■ **Given entries**:
------------------------------------
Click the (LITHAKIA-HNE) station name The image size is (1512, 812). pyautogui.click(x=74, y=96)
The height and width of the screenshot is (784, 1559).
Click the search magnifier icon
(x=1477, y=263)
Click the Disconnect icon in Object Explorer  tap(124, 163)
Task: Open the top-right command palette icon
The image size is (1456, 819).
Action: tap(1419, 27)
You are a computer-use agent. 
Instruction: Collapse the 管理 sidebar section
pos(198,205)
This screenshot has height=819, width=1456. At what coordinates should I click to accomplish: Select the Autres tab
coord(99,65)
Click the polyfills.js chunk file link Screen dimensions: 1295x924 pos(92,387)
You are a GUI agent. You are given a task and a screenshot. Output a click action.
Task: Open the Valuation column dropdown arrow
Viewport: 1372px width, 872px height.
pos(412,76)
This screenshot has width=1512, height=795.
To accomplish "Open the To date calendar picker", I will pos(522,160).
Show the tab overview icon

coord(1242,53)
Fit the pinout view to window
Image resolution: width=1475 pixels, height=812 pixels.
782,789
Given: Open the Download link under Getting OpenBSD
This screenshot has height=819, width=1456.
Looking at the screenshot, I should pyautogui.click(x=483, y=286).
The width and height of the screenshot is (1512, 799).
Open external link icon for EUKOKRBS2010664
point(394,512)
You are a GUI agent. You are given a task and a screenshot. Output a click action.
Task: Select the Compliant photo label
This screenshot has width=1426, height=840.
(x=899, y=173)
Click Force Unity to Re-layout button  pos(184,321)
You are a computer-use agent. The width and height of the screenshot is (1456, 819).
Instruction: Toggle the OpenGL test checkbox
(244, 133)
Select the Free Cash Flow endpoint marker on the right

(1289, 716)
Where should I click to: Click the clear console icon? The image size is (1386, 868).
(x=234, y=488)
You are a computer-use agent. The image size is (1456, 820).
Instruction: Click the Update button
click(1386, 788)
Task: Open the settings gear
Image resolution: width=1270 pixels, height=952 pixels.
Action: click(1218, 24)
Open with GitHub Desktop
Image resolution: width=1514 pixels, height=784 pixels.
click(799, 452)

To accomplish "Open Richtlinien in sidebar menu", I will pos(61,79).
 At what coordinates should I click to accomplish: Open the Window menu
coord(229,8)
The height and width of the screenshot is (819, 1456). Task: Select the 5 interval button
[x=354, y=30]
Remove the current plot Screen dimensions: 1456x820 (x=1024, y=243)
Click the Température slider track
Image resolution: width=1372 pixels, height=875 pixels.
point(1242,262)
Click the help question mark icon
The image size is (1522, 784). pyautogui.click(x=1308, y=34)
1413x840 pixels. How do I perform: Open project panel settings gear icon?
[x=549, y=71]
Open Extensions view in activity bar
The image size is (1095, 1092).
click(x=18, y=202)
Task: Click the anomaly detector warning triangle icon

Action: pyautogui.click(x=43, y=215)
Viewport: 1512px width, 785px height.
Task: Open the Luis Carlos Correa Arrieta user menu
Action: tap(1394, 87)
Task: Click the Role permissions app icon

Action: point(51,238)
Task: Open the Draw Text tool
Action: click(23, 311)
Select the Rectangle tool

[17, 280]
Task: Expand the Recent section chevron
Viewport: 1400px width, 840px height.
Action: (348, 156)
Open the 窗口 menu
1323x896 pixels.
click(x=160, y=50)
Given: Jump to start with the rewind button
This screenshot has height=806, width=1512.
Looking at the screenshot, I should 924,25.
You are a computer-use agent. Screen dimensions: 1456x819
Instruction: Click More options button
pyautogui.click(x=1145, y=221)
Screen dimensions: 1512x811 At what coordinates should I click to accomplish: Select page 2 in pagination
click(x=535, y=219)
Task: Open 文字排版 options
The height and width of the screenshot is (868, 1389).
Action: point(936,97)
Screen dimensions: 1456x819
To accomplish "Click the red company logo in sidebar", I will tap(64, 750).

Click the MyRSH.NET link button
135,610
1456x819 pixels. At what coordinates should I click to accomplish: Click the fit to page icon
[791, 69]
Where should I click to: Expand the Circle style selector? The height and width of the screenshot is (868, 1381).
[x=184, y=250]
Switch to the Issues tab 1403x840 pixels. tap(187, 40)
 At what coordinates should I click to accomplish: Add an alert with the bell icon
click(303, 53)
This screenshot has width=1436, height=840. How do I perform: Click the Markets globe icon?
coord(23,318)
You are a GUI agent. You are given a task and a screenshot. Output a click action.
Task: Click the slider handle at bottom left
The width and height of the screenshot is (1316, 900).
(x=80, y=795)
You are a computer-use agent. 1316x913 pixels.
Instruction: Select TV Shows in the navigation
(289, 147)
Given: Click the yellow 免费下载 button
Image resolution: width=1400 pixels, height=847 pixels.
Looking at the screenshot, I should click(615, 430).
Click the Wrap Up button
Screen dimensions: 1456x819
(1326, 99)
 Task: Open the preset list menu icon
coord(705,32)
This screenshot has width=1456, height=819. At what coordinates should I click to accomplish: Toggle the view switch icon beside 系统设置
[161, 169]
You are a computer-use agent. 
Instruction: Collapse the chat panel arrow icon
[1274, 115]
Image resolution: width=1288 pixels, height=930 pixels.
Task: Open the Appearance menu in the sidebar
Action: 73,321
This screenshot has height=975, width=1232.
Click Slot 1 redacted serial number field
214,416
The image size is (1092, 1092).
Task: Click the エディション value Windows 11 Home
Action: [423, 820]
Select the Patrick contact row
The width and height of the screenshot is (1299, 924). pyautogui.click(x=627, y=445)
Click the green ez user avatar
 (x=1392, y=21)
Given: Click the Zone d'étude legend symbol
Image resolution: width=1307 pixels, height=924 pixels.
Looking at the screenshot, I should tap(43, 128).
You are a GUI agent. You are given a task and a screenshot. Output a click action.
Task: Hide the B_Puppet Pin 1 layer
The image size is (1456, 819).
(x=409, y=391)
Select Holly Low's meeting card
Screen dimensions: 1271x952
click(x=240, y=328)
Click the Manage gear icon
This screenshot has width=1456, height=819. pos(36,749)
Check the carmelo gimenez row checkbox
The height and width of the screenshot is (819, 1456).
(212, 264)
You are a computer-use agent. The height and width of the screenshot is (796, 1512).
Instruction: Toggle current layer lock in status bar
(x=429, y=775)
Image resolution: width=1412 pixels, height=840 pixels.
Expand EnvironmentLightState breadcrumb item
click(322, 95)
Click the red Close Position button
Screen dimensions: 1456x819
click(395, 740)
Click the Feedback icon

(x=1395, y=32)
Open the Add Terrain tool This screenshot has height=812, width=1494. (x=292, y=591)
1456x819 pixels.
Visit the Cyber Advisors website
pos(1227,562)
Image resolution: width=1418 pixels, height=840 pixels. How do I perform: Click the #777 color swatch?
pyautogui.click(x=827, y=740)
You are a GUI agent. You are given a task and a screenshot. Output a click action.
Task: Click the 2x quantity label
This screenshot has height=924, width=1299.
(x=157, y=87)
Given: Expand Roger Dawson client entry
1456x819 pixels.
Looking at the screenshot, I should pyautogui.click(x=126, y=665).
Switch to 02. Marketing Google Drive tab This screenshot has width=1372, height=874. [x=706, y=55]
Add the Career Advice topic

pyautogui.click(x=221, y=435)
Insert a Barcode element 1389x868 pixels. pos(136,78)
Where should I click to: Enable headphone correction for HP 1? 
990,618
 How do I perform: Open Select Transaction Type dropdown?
------------------------------------
■ **Work instruction**: Now that the records have been shown, restate each one word for word.

■ **Answer section**:
Click the (LITHAKIA-HNE) station name The image size is (1512, 812). pyautogui.click(x=74, y=96)
The height and width of the screenshot is (784, 1559).
Click the search magnifier icon
(x=1477, y=263)
Click the Disconnect icon in Object Explorer  tap(124, 163)
Task: Open the top-right command palette icon
The image size is (1456, 819).
Action: tap(1419, 27)
You are a computer-use agent. 
Instruction: Collapse the 管理 sidebar section
pos(198,205)
This screenshot has height=819, width=1456. At what coordinates should I click to accomplish: Select the Autres tab
coord(99,65)
Click the polyfills.js chunk file link Screen dimensions: 1295x924 pos(92,387)
You are a GUI agent. You are given a task and a screenshot. Output a click action.
Task: Open the Valuation column dropdown arrow
Viewport: 1372px width, 872px height.
pos(412,76)
This screenshot has width=1512, height=795.
To accomplish "Open the To date calendar picker", I will pos(522,160).
Show the tab overview icon

coord(1242,53)
Fit the pinout view to window
Image resolution: width=1475 pixels, height=812 pixels.
782,789
Given: Open the Download link under Getting OpenBSD
This screenshot has height=819, width=1456.
Looking at the screenshot, I should pyautogui.click(x=483, y=286).
The width and height of the screenshot is (1512, 799).
Open external link icon for EUKOKRBS2010664
point(394,512)
You are a GUI agent. You are given a task and a screenshot. Output a click action.
Task: Select the Compliant photo label
This screenshot has width=1426, height=840.
(x=899, y=173)
Click Force Unity to Re-layout button  pos(184,321)
You are a computer-use agent. The width and height of the screenshot is (1456, 819).
Instruction: Toggle the OpenGL test checkbox
(244, 133)
Select the Free Cash Flow endpoint marker on the right

(1289, 716)
Where should I click to: Click the clear console icon? The image size is (1386, 868).
(x=234, y=488)
You are a computer-use agent. The image size is (1456, 820).
Instruction: Click the Update button
click(1386, 788)
Task: Open the settings gear
Image resolution: width=1270 pixels, height=952 pixels.
Action: click(1218, 24)
Open with GitHub Desktop
Image resolution: width=1514 pixels, height=784 pixels.
click(799, 452)

To accomplish "Open Richtlinien in sidebar menu", I will pos(61,79).
 At what coordinates should I click to accomplish: Open the Window menu
coord(229,8)
The height and width of the screenshot is (819, 1456). Task: Select the 5 interval button
[x=354, y=30]
Remove the current plot Screen dimensions: 1456x820 (x=1024, y=243)
Click the Température slider track
Image resolution: width=1372 pixels, height=875 pixels.
point(1242,262)
Click the help question mark icon
The image size is (1522, 784). pyautogui.click(x=1308, y=34)
1413x840 pixels. How do I perform: Open project panel settings gear icon?
[x=549, y=71]
Open Extensions view in activity bar
The image size is (1095, 1092).
click(x=18, y=202)
Task: Click the anomaly detector warning triangle icon

Action: pyautogui.click(x=43, y=215)
Viewport: 1512px width, 785px height.
Task: Open the Luis Carlos Correa Arrieta user menu
Action: tap(1394, 87)
Task: Click the Role permissions app icon

Action: point(51,238)
Task: Open the Draw Text tool
Action: click(23, 311)
Select the Rectangle tool

[17, 280]
Task: Expand the Recent section chevron
Viewport: 1400px width, 840px height.
Action: (348, 156)
Open the 窗口 menu
1323x896 pixels.
click(x=160, y=50)
Given: Jump to start with the rewind button
This screenshot has height=806, width=1512.
Looking at the screenshot, I should 924,25.
You are a computer-use agent. Screen dimensions: 1456x819
Instruction: Click More options button
pyautogui.click(x=1145, y=221)
Screen dimensions: 1512x811 At what coordinates should I click to accomplish: Select page 2 in pagination
click(x=535, y=219)
Task: Open 文字排版 options
The height and width of the screenshot is (868, 1389).
Action: point(936,97)
Screen dimensions: 1456x819
To accomplish "Click the red company logo in sidebar", I will tap(64, 750).

Click the MyRSH.NET link button
135,610
1456x819 pixels. At what coordinates should I click to accomplish: Click the fit to page icon
[791, 69]
Where should I click to: Expand the Circle style selector? The height and width of the screenshot is (868, 1381).
[x=184, y=250]
Switch to the Issues tab 1403x840 pixels. tap(187, 40)
 At what coordinates should I click to accomplish: Add an alert with the bell icon
click(303, 53)
This screenshot has width=1436, height=840. How do I perform: Click the Markets globe icon?
coord(23,318)
You are a GUI agent. You are given a task and a screenshot. Output a click action.
Task: Click the slider handle at bottom left
The width and height of the screenshot is (1316, 900).
(x=80, y=795)
You are a computer-use agent. 1316x913 pixels.
Instruction: Select TV Shows in the navigation
(289, 147)
Given: Click the yellow 免费下载 button
Image resolution: width=1400 pixels, height=847 pixels.
Looking at the screenshot, I should click(615, 430).
Click the Wrap Up button
Screen dimensions: 1456x819
(1326, 99)
 Task: Open the preset list menu icon
coord(705,32)
This screenshot has width=1456, height=819. At what coordinates should I click to accomplish: Toggle the view switch icon beside 系统设置
[161, 169]
You are a computer-use agent. 
Instruction: Collapse the chat panel arrow icon
[1274, 115]
Image resolution: width=1288 pixels, height=930 pixels.
Task: Open the Appearance menu in the sidebar
Action: 73,321
This screenshot has height=975, width=1232.
Click Slot 1 redacted serial number field
214,416
The image size is (1092, 1092).
Task: Click the エディション value Windows 11 Home
Action: [423, 820]
Select the Patrick contact row
The width and height of the screenshot is (1299, 924). pyautogui.click(x=627, y=445)
Click the green ez user avatar
 (x=1392, y=21)
Given: Click the Zone d'étude legend symbol
Image resolution: width=1307 pixels, height=924 pixels.
Looking at the screenshot, I should tap(43, 128).
You are a GUI agent. You are given a task and a screenshot. Output a click action.
Task: Hide the B_Puppet Pin 1 layer
The image size is (1456, 819).
(x=409, y=391)
Select Holly Low's meeting card
Screen dimensions: 1271x952
click(x=240, y=328)
Click the Manage gear icon
This screenshot has width=1456, height=819. pos(36,749)
Check the carmelo gimenez row checkbox
The height and width of the screenshot is (819, 1456).
(212, 264)
You are a computer-use agent. The height and width of the screenshot is (796, 1512).
Instruction: Toggle current layer lock in status bar
(x=429, y=775)
Image resolution: width=1412 pixels, height=840 pixels.
Expand EnvironmentLightState breadcrumb item
click(322, 95)
Click the red Close Position button
Screen dimensions: 1456x819
click(395, 740)
Click the Feedback icon

(x=1395, y=32)
Open the Add Terrain tool This screenshot has height=812, width=1494. (x=292, y=591)
1456x819 pixels.
Visit the Cyber Advisors website
pos(1227,562)
Image resolution: width=1418 pixels, height=840 pixels. How do I perform: Click the #777 color swatch?
pyautogui.click(x=827, y=740)
You are a GUI agent. You are given a task and a screenshot. Output a click action.
Task: Click the 2x quantity label
This screenshot has height=924, width=1299.
(x=157, y=87)
Given: Expand Roger Dawson client entry
1456x819 pixels.
Looking at the screenshot, I should pyautogui.click(x=126, y=665).
Switch to 02. Marketing Google Drive tab This screenshot has width=1372, height=874. [x=706, y=55]
Add the Career Advice topic

pyautogui.click(x=221, y=435)
Insert a Barcode element 1389x868 pixels. pos(136,78)
Where should I click to: Enable headphone correction for HP 1? 
990,618
 How do I perform: Open Select Transaction Type dropdown?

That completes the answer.